● **ENTRIES SUPPLIED**:
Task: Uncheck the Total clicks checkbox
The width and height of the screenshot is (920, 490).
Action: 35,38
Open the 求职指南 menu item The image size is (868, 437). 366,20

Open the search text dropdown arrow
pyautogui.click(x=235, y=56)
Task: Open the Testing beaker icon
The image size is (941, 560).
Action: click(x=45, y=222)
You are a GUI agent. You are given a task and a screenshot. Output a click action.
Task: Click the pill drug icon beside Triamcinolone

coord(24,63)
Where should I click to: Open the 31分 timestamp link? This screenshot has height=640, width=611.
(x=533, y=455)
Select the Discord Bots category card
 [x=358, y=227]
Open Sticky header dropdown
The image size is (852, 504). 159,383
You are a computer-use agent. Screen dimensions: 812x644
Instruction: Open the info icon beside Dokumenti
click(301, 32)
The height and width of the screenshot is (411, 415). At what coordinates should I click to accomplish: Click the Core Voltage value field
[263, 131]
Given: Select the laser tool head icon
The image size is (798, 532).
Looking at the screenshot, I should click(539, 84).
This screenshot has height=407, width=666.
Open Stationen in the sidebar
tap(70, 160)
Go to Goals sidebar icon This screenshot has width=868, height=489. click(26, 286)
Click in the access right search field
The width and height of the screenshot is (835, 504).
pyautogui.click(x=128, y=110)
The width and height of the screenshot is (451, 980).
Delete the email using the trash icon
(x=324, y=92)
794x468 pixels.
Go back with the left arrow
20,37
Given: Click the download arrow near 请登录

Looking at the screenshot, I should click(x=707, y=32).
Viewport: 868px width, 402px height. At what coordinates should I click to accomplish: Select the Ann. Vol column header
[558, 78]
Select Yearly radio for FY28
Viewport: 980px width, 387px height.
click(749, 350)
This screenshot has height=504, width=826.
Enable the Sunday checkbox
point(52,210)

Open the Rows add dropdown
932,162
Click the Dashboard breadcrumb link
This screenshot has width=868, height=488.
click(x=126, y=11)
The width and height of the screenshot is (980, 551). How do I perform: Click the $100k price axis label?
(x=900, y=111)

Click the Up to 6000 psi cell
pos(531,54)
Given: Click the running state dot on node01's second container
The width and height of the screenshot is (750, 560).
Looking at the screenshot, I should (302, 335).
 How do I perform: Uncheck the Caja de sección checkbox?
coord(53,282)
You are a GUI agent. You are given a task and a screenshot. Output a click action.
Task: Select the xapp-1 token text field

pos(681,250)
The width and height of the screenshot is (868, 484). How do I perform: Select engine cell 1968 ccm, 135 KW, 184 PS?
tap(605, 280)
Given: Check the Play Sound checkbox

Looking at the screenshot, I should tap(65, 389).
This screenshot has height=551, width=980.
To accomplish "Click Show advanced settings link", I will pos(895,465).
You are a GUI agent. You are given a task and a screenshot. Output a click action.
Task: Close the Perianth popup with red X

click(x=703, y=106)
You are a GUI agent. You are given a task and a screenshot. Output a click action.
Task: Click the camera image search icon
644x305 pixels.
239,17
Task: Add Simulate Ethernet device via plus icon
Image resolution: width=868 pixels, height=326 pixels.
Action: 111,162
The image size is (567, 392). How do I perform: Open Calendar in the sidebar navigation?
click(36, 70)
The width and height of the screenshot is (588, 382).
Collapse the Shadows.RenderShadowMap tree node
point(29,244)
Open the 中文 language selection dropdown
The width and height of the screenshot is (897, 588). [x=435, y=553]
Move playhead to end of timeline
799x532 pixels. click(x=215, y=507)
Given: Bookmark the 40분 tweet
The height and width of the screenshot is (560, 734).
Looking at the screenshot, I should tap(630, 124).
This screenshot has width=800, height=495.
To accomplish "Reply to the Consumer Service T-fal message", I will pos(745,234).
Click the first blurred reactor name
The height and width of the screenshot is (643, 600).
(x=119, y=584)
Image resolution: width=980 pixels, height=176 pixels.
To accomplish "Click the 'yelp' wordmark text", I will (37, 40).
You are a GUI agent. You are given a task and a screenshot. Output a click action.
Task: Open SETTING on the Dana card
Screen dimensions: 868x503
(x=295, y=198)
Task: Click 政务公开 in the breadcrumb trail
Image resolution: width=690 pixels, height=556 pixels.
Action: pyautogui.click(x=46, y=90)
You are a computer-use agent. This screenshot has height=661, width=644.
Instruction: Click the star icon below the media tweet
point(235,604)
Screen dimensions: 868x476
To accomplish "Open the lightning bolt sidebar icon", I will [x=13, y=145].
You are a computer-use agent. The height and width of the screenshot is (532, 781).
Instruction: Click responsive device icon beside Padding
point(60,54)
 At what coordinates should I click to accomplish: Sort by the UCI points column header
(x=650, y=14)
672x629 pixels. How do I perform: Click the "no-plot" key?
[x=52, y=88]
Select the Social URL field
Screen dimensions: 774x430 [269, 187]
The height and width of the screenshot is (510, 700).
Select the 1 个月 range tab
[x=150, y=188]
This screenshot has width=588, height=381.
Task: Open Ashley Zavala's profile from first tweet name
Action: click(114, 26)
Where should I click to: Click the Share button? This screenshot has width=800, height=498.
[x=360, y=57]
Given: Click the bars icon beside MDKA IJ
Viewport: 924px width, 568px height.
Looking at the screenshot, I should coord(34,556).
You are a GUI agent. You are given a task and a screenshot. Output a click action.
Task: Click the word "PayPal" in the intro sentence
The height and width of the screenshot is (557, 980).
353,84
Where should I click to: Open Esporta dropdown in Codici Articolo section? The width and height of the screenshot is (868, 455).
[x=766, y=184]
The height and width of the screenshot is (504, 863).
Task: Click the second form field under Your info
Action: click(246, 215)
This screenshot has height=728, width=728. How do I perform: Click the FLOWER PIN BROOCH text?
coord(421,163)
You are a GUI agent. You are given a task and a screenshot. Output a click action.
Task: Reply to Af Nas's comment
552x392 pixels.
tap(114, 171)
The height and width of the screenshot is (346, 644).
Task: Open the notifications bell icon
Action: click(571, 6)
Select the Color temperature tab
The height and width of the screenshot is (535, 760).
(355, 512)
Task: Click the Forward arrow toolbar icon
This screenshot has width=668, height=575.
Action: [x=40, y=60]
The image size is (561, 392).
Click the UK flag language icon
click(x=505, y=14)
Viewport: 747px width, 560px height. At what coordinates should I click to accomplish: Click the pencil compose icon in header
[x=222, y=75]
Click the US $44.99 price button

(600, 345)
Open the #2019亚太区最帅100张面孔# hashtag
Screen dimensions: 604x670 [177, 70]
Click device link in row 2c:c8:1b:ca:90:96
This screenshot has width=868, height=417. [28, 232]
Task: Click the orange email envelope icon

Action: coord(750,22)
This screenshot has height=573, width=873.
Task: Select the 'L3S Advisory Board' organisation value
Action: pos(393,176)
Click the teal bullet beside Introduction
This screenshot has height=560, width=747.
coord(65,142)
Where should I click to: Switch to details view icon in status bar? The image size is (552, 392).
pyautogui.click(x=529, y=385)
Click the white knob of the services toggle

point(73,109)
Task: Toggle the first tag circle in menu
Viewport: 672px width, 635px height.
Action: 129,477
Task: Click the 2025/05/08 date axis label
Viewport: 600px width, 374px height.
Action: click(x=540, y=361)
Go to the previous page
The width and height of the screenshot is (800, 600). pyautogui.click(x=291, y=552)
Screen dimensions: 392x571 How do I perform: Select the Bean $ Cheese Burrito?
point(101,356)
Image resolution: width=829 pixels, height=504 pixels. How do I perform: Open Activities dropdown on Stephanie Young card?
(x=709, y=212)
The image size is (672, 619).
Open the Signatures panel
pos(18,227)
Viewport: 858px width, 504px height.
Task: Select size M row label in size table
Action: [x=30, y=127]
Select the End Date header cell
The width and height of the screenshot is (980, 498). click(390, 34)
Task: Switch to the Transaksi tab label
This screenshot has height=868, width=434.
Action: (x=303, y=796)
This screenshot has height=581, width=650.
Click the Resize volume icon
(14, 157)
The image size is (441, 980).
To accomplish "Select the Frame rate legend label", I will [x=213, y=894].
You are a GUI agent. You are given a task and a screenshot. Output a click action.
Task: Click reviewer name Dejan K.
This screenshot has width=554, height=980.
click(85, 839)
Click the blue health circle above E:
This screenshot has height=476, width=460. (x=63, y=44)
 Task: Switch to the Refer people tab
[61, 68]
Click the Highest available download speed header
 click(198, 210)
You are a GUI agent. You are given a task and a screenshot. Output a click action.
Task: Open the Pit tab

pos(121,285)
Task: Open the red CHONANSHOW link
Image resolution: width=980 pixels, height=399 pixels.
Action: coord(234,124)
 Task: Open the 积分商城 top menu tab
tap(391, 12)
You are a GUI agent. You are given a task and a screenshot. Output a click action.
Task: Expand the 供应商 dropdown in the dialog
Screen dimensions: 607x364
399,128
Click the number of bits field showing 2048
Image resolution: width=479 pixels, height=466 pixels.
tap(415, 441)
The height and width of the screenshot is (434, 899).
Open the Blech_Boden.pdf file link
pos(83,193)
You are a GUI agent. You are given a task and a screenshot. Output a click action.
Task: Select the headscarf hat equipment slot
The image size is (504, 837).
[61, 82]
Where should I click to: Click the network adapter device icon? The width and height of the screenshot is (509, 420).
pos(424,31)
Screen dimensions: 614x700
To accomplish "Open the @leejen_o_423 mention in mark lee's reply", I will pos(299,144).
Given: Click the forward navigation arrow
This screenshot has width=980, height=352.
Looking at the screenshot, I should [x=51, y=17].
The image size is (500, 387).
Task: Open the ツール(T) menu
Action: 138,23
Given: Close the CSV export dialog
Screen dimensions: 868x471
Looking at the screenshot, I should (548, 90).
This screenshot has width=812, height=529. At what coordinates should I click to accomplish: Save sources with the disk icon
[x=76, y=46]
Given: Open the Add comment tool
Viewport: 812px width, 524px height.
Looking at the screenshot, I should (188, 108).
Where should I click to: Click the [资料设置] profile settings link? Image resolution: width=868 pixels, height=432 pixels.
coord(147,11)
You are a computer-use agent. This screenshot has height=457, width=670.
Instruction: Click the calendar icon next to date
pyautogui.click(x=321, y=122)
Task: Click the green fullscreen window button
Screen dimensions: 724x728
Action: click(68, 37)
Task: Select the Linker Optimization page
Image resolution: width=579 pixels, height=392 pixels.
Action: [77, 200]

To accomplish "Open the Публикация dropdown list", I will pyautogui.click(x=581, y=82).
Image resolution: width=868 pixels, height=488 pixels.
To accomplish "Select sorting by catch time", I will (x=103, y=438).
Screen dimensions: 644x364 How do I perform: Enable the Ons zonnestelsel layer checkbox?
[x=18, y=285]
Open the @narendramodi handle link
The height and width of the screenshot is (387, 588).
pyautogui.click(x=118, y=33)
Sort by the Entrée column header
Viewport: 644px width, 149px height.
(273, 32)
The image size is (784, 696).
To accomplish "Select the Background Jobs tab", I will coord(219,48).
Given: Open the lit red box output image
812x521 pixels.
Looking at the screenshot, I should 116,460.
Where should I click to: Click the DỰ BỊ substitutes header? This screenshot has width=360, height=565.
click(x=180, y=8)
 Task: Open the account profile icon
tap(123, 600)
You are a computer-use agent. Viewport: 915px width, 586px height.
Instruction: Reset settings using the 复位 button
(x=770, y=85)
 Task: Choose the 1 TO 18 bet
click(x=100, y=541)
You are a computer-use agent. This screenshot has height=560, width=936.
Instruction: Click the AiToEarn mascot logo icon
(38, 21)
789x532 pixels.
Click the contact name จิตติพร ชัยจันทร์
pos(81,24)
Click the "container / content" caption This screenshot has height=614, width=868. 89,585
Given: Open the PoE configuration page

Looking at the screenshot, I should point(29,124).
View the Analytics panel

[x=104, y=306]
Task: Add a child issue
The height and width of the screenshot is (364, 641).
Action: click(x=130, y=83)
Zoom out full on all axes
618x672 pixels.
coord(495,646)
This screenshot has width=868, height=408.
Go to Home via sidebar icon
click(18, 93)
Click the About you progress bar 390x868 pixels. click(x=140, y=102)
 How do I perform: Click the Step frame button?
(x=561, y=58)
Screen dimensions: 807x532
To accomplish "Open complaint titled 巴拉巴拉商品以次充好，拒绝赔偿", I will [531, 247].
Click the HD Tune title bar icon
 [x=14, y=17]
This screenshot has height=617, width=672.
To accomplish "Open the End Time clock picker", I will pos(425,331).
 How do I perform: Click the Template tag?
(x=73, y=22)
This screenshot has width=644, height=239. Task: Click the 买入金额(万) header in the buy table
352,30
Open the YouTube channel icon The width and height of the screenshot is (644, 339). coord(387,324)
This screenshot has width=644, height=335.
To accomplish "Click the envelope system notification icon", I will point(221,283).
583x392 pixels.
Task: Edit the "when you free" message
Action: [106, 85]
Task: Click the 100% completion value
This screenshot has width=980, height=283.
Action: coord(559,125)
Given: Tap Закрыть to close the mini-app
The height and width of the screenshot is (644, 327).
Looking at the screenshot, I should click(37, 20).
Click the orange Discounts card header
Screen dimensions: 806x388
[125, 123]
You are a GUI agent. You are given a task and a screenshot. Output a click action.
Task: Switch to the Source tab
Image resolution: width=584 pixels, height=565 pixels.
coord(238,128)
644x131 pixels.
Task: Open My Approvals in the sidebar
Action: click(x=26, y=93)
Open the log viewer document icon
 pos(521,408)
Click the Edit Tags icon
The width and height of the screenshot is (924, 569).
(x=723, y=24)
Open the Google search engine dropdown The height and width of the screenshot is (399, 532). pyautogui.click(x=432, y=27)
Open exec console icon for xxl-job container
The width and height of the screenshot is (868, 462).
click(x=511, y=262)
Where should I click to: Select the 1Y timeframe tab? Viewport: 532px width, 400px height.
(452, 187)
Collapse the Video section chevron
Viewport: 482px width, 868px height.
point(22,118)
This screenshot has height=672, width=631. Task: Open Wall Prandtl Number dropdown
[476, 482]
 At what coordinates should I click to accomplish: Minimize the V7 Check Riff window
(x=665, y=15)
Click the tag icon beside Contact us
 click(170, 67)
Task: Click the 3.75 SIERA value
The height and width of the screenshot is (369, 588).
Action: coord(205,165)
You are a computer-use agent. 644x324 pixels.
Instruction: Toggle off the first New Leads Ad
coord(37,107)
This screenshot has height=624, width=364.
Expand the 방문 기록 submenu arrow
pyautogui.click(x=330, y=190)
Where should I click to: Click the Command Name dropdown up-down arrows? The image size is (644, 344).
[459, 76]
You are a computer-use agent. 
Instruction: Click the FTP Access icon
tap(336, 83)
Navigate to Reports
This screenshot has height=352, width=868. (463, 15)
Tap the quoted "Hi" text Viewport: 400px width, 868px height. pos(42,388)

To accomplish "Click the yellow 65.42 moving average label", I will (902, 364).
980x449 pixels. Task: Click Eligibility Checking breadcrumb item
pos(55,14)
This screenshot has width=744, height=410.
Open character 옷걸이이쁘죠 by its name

● **PROBLEM DETAILS**:
Lines from the one containing "You are a computer-use agent. 644x324 pixels." through the end of the data above must be written out exactly, and no other lines are needed.

● **RESPONSE TO THIS EXERCISE**:
You are a computer-use agent. 644x324 pixels.
Instruction: Toggle off the first New Leads Ad
coord(37,107)
This screenshot has height=624, width=364.
Expand the 방문 기록 submenu arrow
pyautogui.click(x=330, y=190)
Where should I click to: Click the Command Name dropdown up-down arrows? The image size is (644, 344).
[459, 76]
You are a computer-use agent. 
Instruction: Click the FTP Access icon
tap(336, 83)
Navigate to Reports
This screenshot has height=352, width=868. (463, 15)
Tap the quoted "Hi" text Viewport: 400px width, 868px height. pos(42,388)

To accomplish "Click the yellow 65.42 moving average label", I will (902, 364).
980x449 pixels. Task: Click Eligibility Checking breadcrumb item
pos(55,14)
This screenshot has width=744, height=410.
Open character 옷걸이이쁘죠 by its name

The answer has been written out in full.